In general, an enterprise will consist of many different tangible and abstract entities. There will be many complex relationships between them. In particular some of the entities within an enterprise will represent, or even model, other entities in it. It may be important to recognize a name independently of the entity it identifies. A delivery is an observable happening in a typical enterprise, and a delivery note is an important item of paperwork as evidence of that happening, but the two things are importantly different; whether it is desirable to model either or both of these in a particular context, there is certainly scope for confusion between the two. Another example is the concept of a contract. Typically the word may be interpreted as referring to a piece of paper, but it is a fundamental point of law that the contract is an abstract state of obligations between the parties involved. This exists independently of any piece of paper evidencing it. There are certain cases in English law where a written contact is required; however, the contract is still distinct from the piece of paper.

Depending on the purpose of any model, it is likely to be desirable to be able to model any of these aspects of an enterprise.

Information Systems

Any information system can be seen as essentially linguistic. That is to say, that it is capable of accepting some form of linguistic object as input and providing some form of linguistic output. The input and output may be separated to a greater or lesser extent in content, space, or time. Some information systems may also handle some "physical" input and output; for example, a baggage handling system may measure the force exerted by an item and express it a weight, it may then activate mechanisms to route different items to different physical locations. However, at some point very close to the physical input or output, there will be a linguistic representation corresponding closely with it. Therefore information systems essentially represent aspects of the enterprise they serve in the same way as any other linguistic object does.

* _SOURCE EXCERPT_:
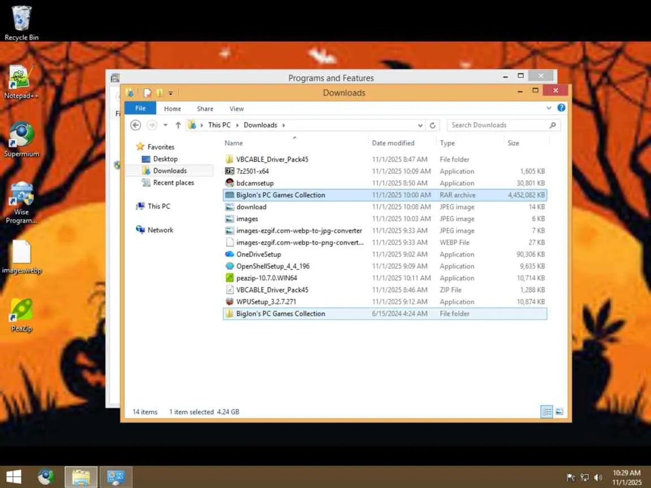Sort by Date modified column header
Image resolution: width=651 pixels, height=488 pixels.
[x=393, y=143]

* _TASK SET_:
[1] Can you summarize the passage on enterprises and information systems in two sentences?
[2] Does each of these statements agree with the passage on enterprises and information systems? Answer yes or no for each, and quote the words that decide it.
(a) A contract exists only when a piece of paper evidences it.
(b) A baggage handling system may measure the force exerted by an item.
(c) The input and output of an information system are always kept together in time.
[3] Could you copy the passage on enterprises and information systems from "Any information system" to "linguistic object does."?

* _TASK RESPONSES_:
[1] An enterprise consists of many tangible and abstract entities with complex relationships, and some of them represent others, as a delivery note is evidence of a delivery and a piece of paper evidences a contract that is itself an abstract state of obligations between the parties. Any information system is essentially linguistic, accepting linguistic objects as input and providing linguistic output, so it represents aspects of the enterprise it serves in the same way as any other linguistic object does.

[2]
(a) No: "This exists independently of any piece of paper evidencing it."
(b) Yes: "a baggage handling system may measure the force exerted by an item"
(c) No: "The input and output may be separated to a greater or lesser extent in content, space, or time."

[3]
Any information system can be seen as essentially linguistic. That is to say, that it is capable of accepting some form of linguistic object as input and providing some form of linguistic output. The input and output may be separated to a greater or lesser extent in content, space, or time. Some information systems may also handle some "physical" input and output; for example, a baggage handling system may measure the force exerted by an item and express it a weight, it may then activate mechanisms to route different items to different physical locations. However, at some point very close to the physical input or output, there will be a linguistic representation corresponding closely with it. Therefore information systems essentially represent aspects of the enterprise they serve in the same way as any other linguistic object does.